Dataset items
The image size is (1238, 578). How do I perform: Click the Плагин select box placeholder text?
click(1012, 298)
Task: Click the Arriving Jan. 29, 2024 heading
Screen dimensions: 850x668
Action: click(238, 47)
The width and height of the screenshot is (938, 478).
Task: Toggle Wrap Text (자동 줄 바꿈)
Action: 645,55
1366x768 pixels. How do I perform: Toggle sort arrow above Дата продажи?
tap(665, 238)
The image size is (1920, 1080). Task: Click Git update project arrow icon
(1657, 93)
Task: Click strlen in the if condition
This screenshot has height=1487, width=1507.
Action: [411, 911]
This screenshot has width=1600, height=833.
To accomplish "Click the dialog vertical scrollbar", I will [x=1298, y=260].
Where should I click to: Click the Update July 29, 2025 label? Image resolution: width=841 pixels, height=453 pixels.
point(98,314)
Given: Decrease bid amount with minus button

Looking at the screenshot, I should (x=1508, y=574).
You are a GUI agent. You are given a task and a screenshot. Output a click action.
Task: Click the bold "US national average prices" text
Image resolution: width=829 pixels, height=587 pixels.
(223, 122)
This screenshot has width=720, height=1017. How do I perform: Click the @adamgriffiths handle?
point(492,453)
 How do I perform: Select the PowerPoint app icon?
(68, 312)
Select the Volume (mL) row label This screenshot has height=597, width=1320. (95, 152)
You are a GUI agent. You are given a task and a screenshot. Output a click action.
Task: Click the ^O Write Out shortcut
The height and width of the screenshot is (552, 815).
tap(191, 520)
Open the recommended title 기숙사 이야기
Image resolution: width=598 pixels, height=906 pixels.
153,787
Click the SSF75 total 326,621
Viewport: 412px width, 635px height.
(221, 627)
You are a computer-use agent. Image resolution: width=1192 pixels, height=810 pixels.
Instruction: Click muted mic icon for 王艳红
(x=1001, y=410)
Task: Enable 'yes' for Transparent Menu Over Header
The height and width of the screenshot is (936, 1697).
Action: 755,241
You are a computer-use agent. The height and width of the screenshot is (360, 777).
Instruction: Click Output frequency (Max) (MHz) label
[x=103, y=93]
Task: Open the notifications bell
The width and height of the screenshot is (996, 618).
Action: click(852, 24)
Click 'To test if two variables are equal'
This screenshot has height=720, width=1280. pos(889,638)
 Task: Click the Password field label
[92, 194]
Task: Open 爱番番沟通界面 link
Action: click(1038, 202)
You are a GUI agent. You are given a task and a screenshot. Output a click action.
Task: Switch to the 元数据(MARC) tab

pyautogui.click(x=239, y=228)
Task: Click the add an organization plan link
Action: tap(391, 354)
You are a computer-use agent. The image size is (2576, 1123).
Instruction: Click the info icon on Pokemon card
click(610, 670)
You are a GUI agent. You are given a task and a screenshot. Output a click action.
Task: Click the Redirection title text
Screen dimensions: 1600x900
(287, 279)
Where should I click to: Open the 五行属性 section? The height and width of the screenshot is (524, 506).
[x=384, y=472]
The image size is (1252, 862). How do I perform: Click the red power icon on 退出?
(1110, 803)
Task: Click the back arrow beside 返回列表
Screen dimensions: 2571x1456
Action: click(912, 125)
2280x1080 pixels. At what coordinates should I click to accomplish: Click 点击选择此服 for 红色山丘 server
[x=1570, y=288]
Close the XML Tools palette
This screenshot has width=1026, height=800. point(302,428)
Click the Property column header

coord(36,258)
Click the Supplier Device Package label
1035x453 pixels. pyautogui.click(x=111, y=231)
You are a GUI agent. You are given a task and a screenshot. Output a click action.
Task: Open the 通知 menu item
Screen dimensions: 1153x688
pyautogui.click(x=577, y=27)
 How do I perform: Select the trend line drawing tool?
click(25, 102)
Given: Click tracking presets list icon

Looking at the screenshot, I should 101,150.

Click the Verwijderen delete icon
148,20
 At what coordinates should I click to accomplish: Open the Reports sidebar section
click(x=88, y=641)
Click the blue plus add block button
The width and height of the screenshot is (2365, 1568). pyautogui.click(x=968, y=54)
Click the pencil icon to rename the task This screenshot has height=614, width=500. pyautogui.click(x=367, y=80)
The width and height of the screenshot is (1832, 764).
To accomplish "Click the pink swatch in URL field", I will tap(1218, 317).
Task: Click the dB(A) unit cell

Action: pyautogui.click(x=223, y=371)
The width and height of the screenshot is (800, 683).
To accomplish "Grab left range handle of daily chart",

Task instructions: Rewrite the items starting at the line with "Click the Verwijderen delete icon" and ending at the line with "The width and height of the screenshot is (2365, 1568).", switching "blue" to "green" and leaving everything else untouched.

Response to the task:
Click the Verwijderen delete icon
148,20
 At what coordinates should I click to accomplish: Open the Reports sidebar section
click(x=88, y=641)
Click the green plus add block button
The width and height of the screenshot is (2365, 1568). pyautogui.click(x=968, y=54)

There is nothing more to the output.